--- Complete the following ---
A - In the passage about Stafford and its soldiers, repeat everything from "The new forces" down to "the Stafford area." word for word.
B - Go on with the passage about Stafford and its soldiers, picking up right after its final sentence.

Let me say a little about Stafford and its welcome for the military. There are now Gurkhas among the soldiers of 22 Signal Regiment who are with us. It has been a delight to see how the people of Stafford have taken to their hearts Gurkha soldiers and their children, who are now in our schools—some of them needing and receiving some support with English as an additional language—and how warm and welcoming the people of Stafford have been to Gurkhas’ wives, who have joined us and want to work in our local community. Some of them have needed support with English as a second language, too, and it was a joy to me to hear the principal of Stafford college say that, whether or not he got funding, they were going to get that help for free at his college. That was a great contribution by that college to the warmth of the welcome to our armed forces and their families in Stafford. Many of the Gurkhas’ wives have now been helped into work in the local community by Jobcentre Plus.

The new forces have been integrated into Stafford very well. As Members would expect, however, there is a growing challenge in accommodation. The accommodation provided for service personnel on the base is full, and there is a question about how we provide more accommodation, especially if more troops are coming to Stafford. Accommodation off the base is also an issue. Some soldiers and their families will want to buy homes locally, and people who want to stay in the area after they retire from the Stafford base will also want homes in Stafford. Clearly, whatever else happens in terms of population growth in the west midlands, we are going to need more homes for soldiers and their families in the Stafford area.

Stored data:
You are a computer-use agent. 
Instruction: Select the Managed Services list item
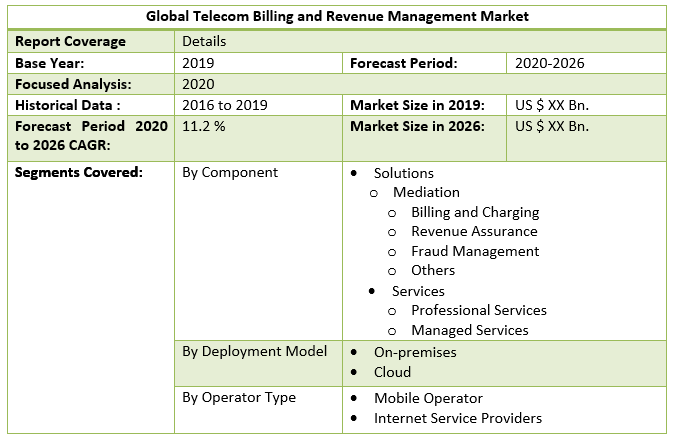[470, 330]
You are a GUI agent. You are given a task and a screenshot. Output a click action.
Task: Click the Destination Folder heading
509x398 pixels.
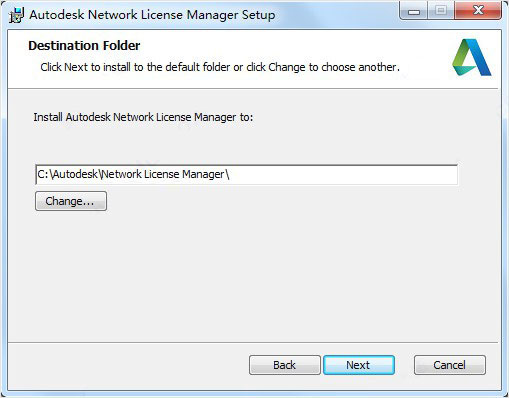[84, 46]
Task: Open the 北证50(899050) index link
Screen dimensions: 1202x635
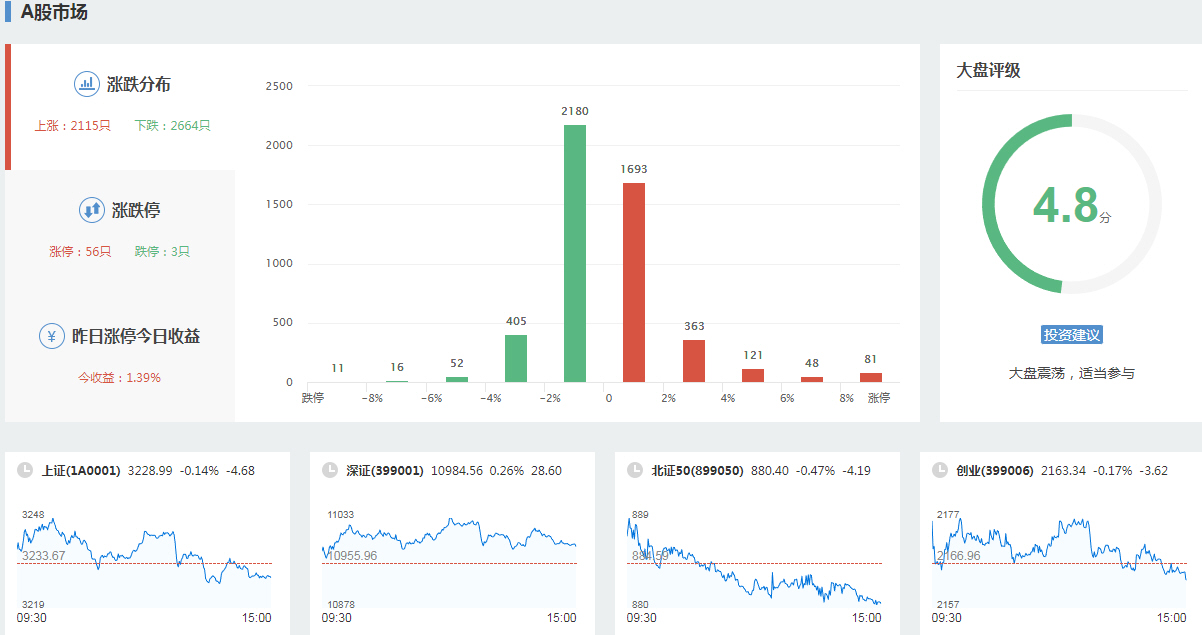Action: click(697, 470)
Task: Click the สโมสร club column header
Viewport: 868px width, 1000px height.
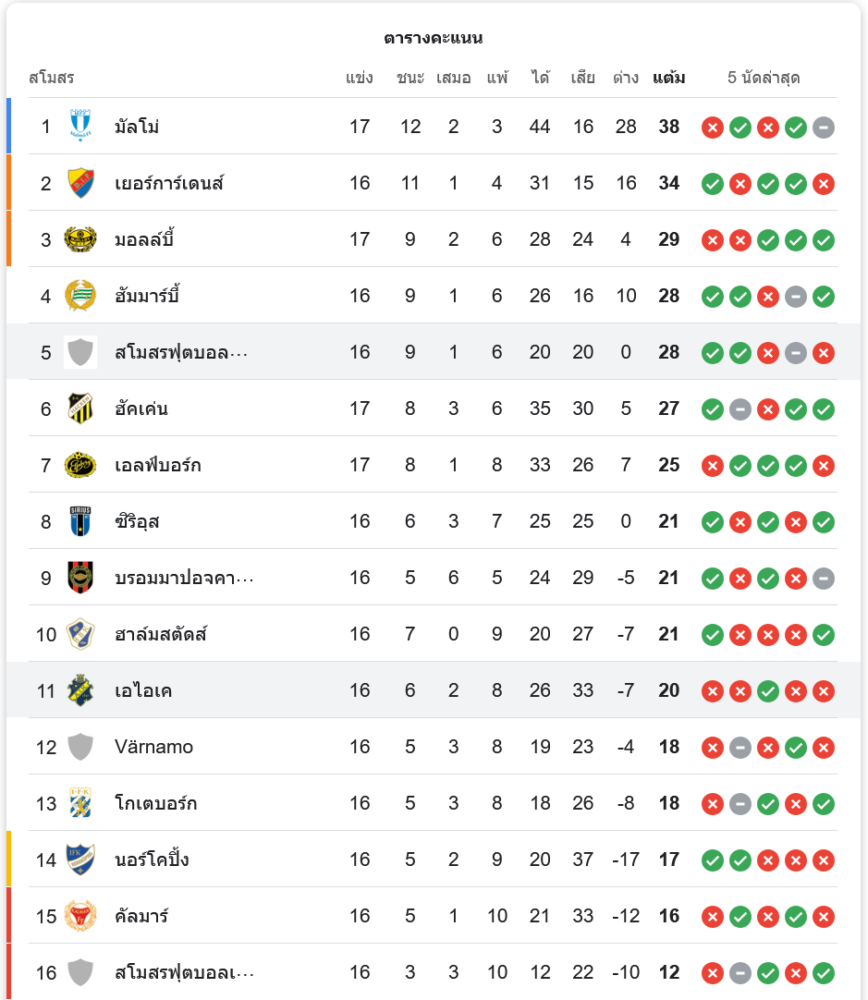Action: click(x=51, y=78)
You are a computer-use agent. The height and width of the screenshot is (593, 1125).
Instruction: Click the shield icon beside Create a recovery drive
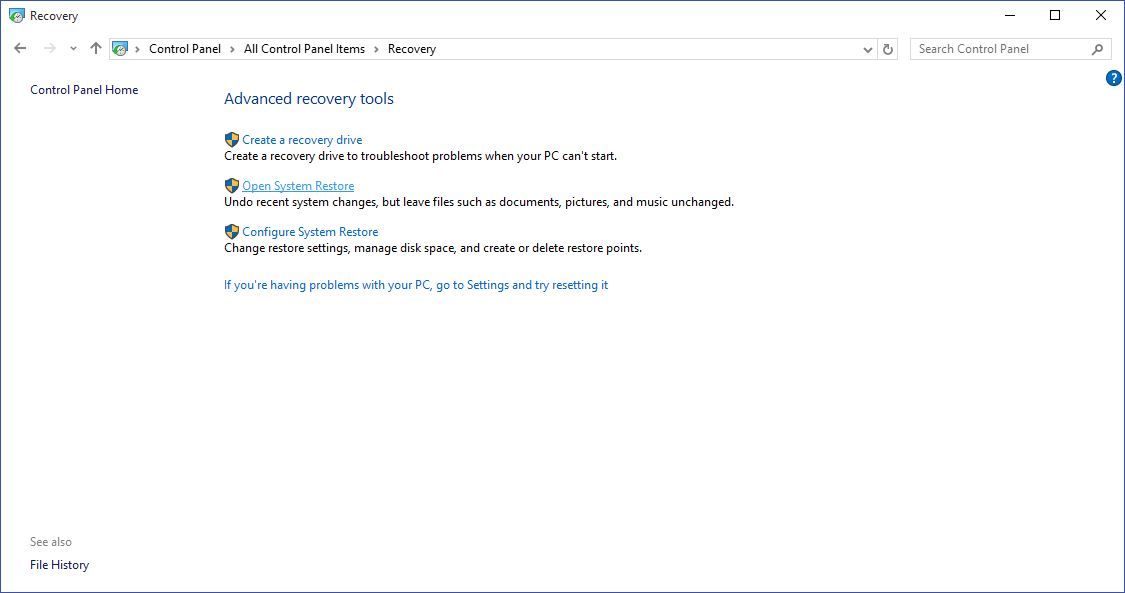[230, 139]
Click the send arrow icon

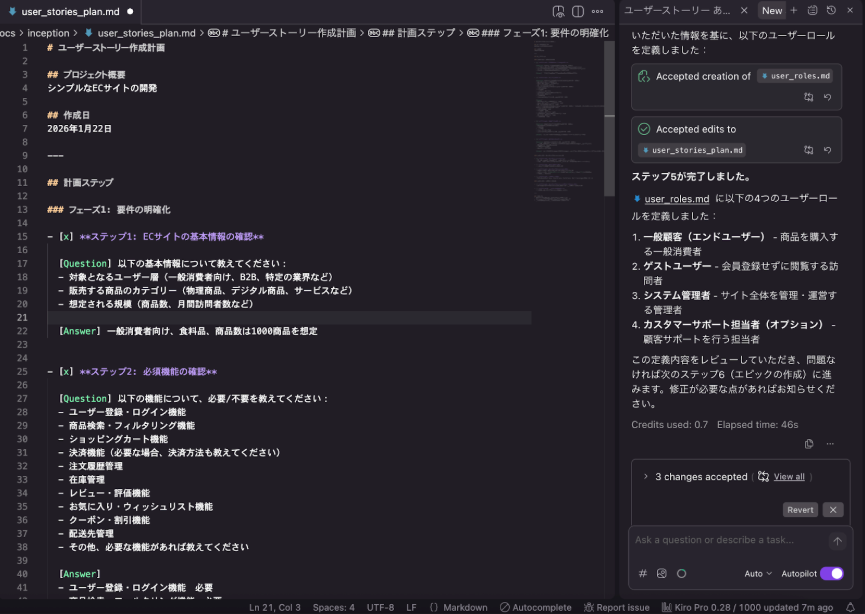click(837, 541)
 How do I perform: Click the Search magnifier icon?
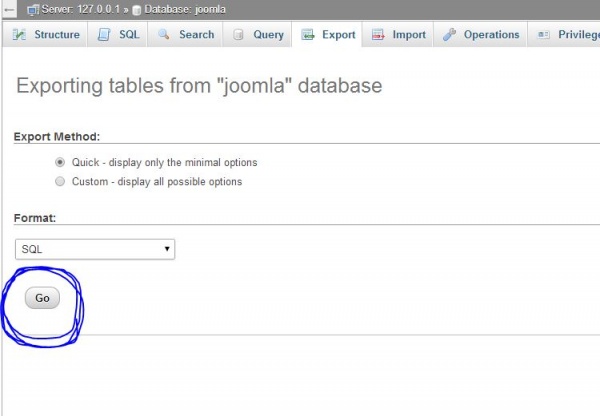pos(164,35)
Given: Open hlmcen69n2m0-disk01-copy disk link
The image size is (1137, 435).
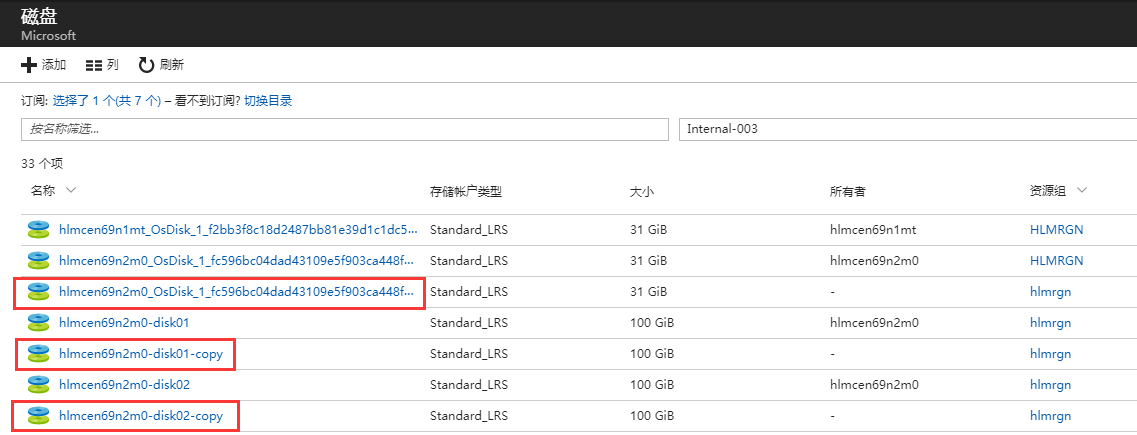Looking at the screenshot, I should [x=147, y=354].
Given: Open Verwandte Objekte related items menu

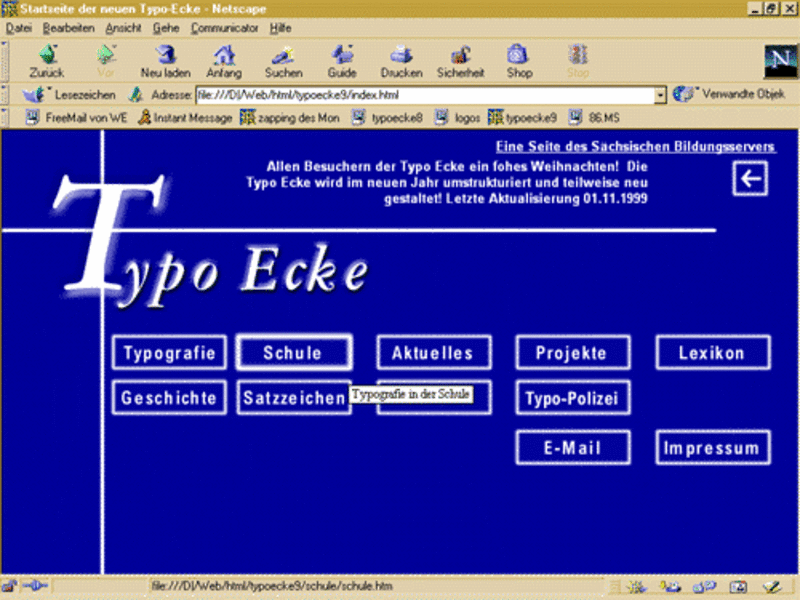Looking at the screenshot, I should 731,95.
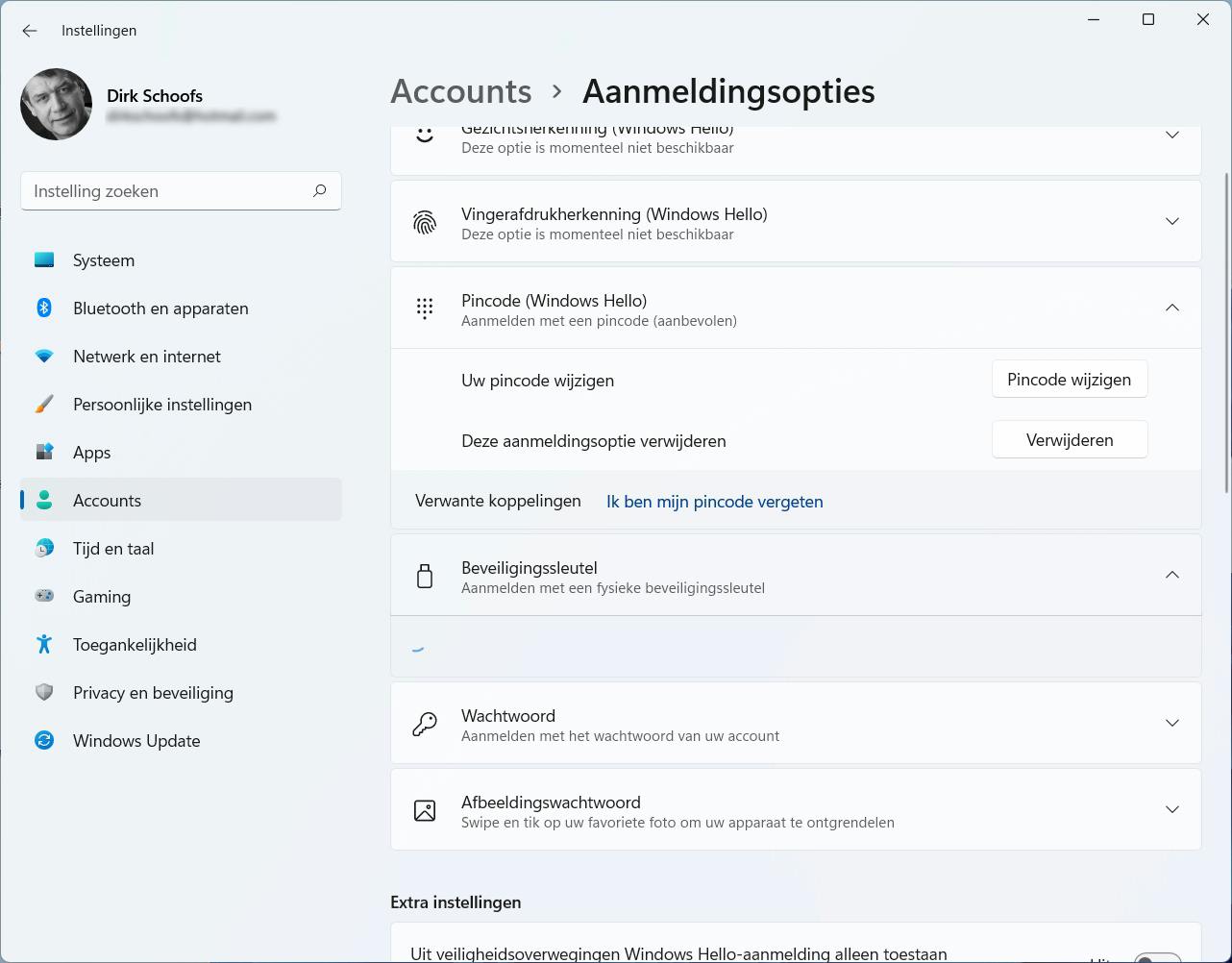The width and height of the screenshot is (1232, 963).
Task: Click the back arrow at top left
Action: (29, 31)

--- Response list ---
A -
The new forces have been integrated into Stafford very well. As Members would expect, however, there is a growing challenge in accommodation. The accommodation provided for service personnel on the base is full, and there is a question about how we provide more accommodation, especially if more troops are coming to Stafford. Accommodation off the base is also an issue. Some soldiers and their families will want to buy homes locally, and people who want to stay in the area after they retire from the Stafford base will also want homes in Stafford. Clearly, whatever else happens in terms of population growth in the west midlands, we are going to need more homes for soldiers and their families in the Stafford area.

B -
Now is a crucial time in Stafford. We are at the point when the local authority, Stafford borough council, is consulting on its local development framework, which includes where to put more houses. As all Members know, whenever there is talk of putting more houses anywhere, existing communities have great concerns about where those houses might go. That is an important message for the planners of Stafford to remember, but so too is the fact that there will have to be more homes because of the growth of the base at Stafford. Defence Estates must engage now with the planners at Stafford borough council. I am pleased to say that the news that comes to me suggests that that is happening, but it is important that they keep at it.

That is the main point I wanted to make in the debate, so I shall now finish where I started, by stressing the warmth of the welcome for the military in places such as Stafford. Later this year, we will have the first armed forces and veterans day. The month after that, there will be an open day at MOD Stafford. I am certain that the warmth we saw from the public towards our military in Stafford town centre on 28 February will be repeated on that day in June, and repeated again on that day in July, and long may that be so.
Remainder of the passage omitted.